Bitte nicht ganz so sparsam …
Nun, es ist für mich als ehemalige Regattaseglerin etwas Grossartige, zu sehen, wenn die Boote auf dem Zürichsee voll im Wind stehen. Das Segeln hat früher meine ganze Freizeit bestimmt. Jetzt kann ich mich hier genüsslich zurücklehnen und unaufgeregt beobachten, wie der Wind mit den Booten und umgekehrt die Boote mit dem Wind spielen.
Wenn das Haus eine Musik wäre, welche wäre das?
Nachtigall, die Oper von Igor Strawinsky.
Das lassen wir so stehen. Basil Düby, die Positionierung des L-förmigen Gebäudes, war das Absicht oder doch allenfalls eine göttliche Eingabe?
Eine solche habe ich leider noch nie empfangen. Nein, ohne falsche Bescheidenheit, es war die Ratio. Sie war aber auch der Gegenentwurf zu den Vorstellungen der künftigen Hausbesitzerin. Sie wünschte sich, die Breitseite des Hauses nach vorn, dem See entgegenkommend anzuordnen. Wir haben dann mit ihr eine kleine Kurve gefahren, drehten die L-Form des alten Hauses und erreichten damit, dass die Breitseite nach hinten rückte. Und was passierte dabei? Das Haus bietet nun von allen Seiten _ und nicht nur vorne _ viel Sicht auf den See. Ausgenommen davon ist die Rückseite des Gebäudes.

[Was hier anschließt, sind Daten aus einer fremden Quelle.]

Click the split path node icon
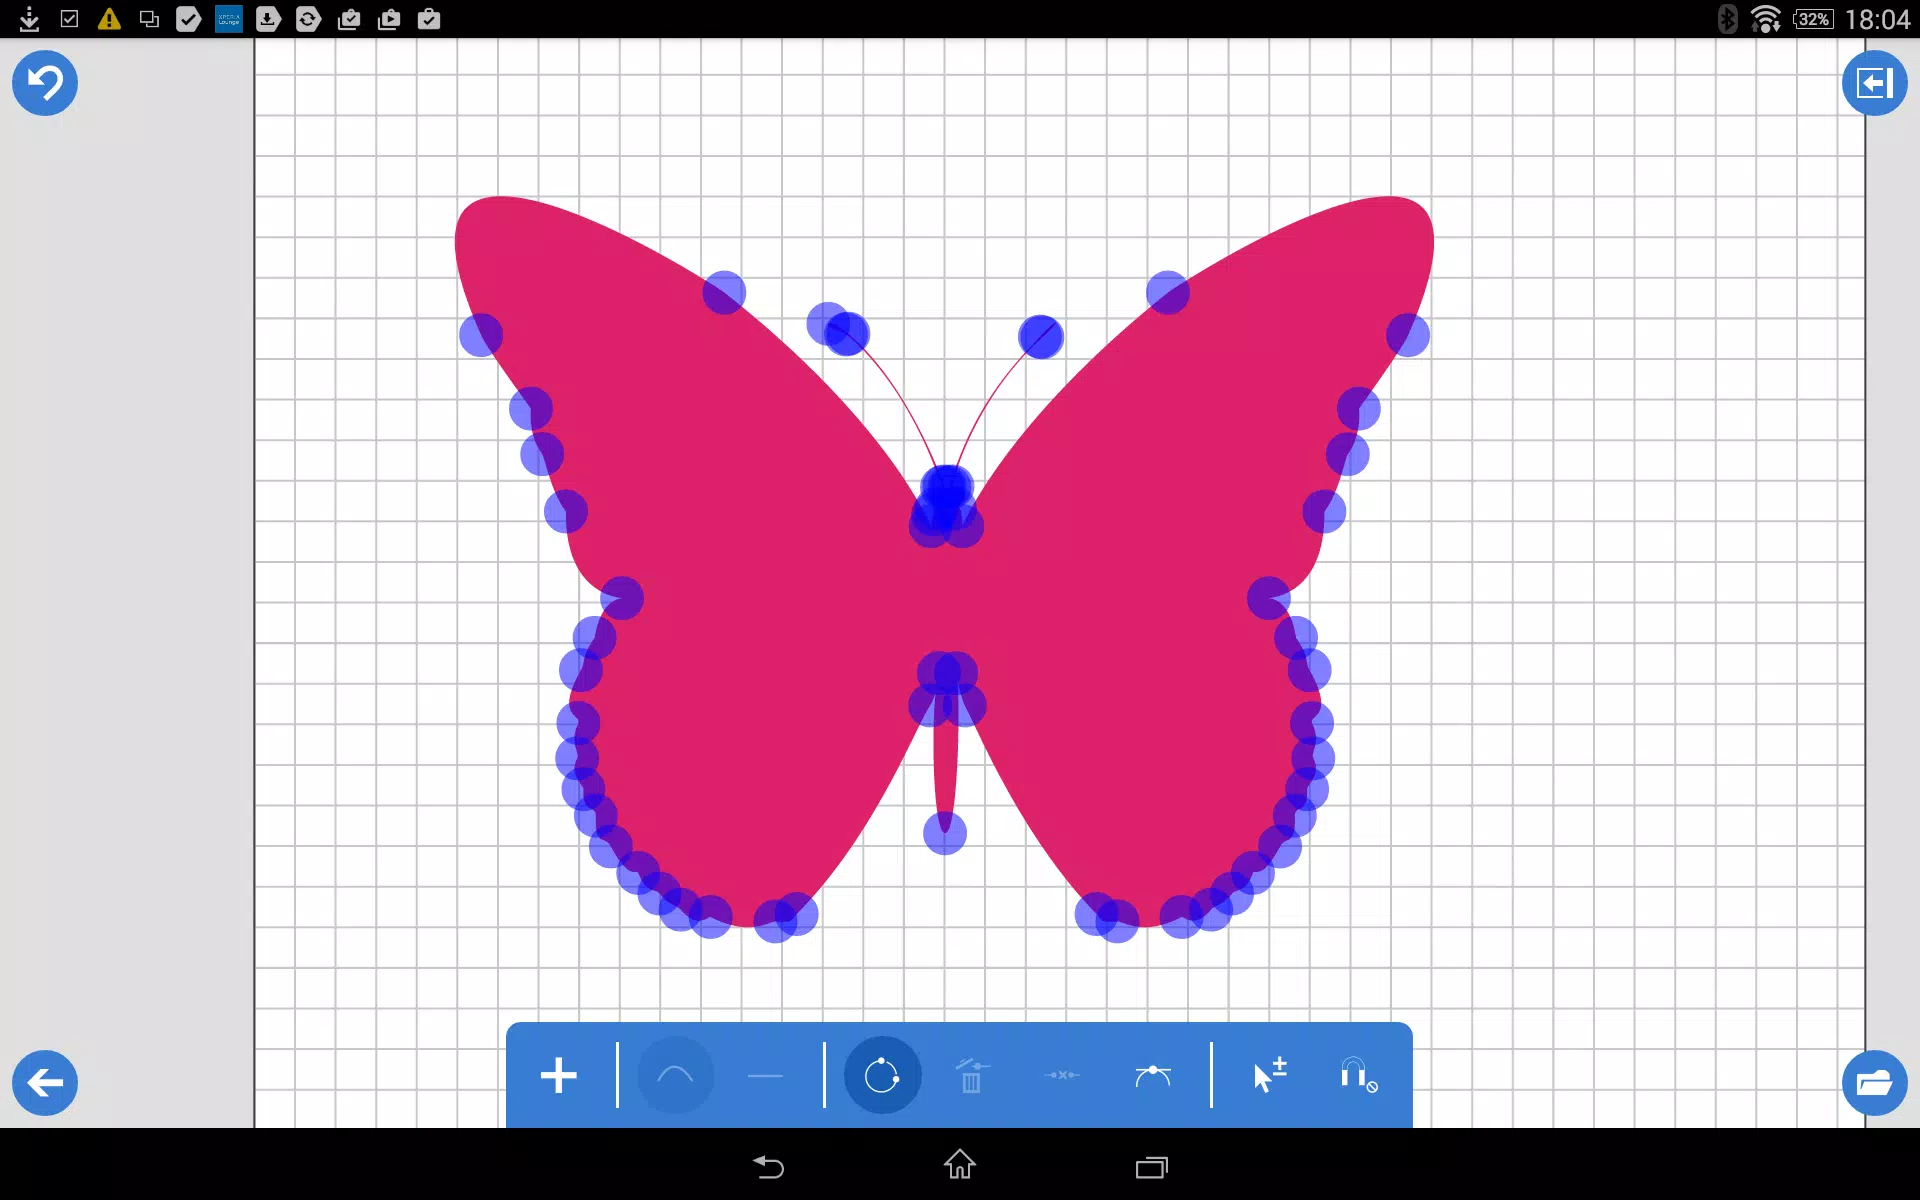The width and height of the screenshot is (1920, 1200). (x=1062, y=1076)
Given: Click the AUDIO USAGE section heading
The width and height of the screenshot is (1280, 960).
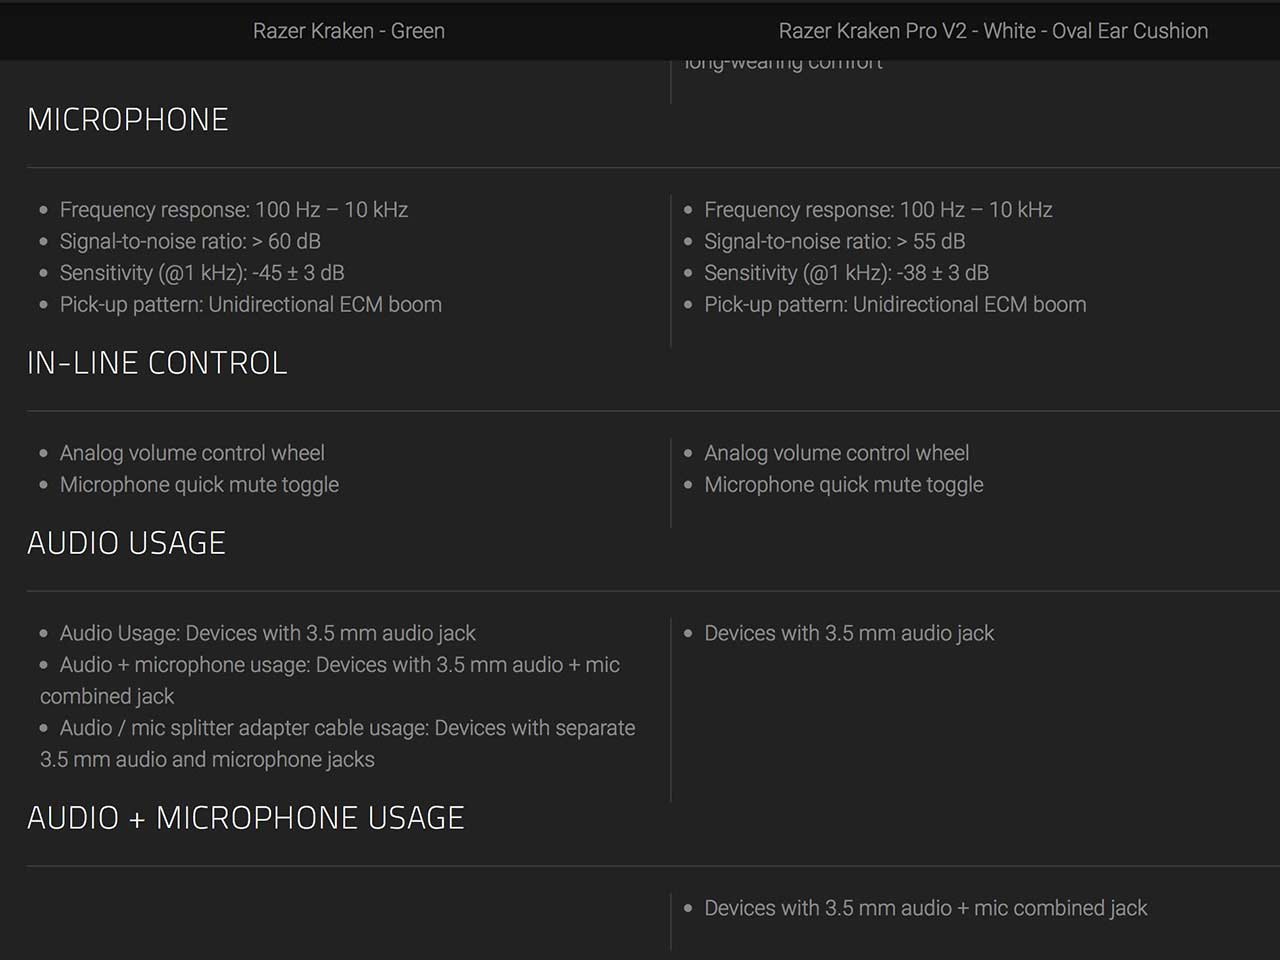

Im alten Haus wurden ja Dreharbeiten zum Film «Reise in die Wüste» gemacht. In diesem Film geht es um die toxische Beziehung zwischen Max Frisch und Ingeborg Bachmann. Was bedeutet es der Frau des Hauses, eine so bleischwere Verfilmung als Erinnerung an das alte Haus zu haben?
Es bedeutet mir sehr viel. Wie Sie sagen, die Erinnerung bleibt dann auf ewig eine lebendige. Das Originelle an der Geschichte: Die Anfrage für die Filmaufnahmen kam sechs Monate vor dem geplanten Abriss. Diese göttliche Fügung habe ich gerne entgegengenommen … sagt sie mit einem schelmischen Blick rüber zu Basil Düby.
Ein schöner Gedanke, hier die Gedankensplitter auszublenden. Nur noch kleine Erinnerung an die Zukunft, an das Hier-Wohnen: Das Gestern ist Geschichte, das Morgen nur Gerüchte, doch das Heute ist die Gegenwart. Und diese hier in diesem Haus erleben zu dürfen, ist ein Geschenk.
Fazit: Es ist m3 Architekten gelungen, ein Haus zu bauen, das eine lebendige und hochästhetische Geschichte erzählt. Beim Schreiben hat sich auch die Besitzerin eingebracht, und das mit viel Wohlwollen und Begeisterung für das Aussergewöhnliche. Die Zusammenarbeit trug das gleiche Attribut wie der fertige Bau: Harmonie. Eine zum Anfassen schön gebaute … und identitätsstiftend.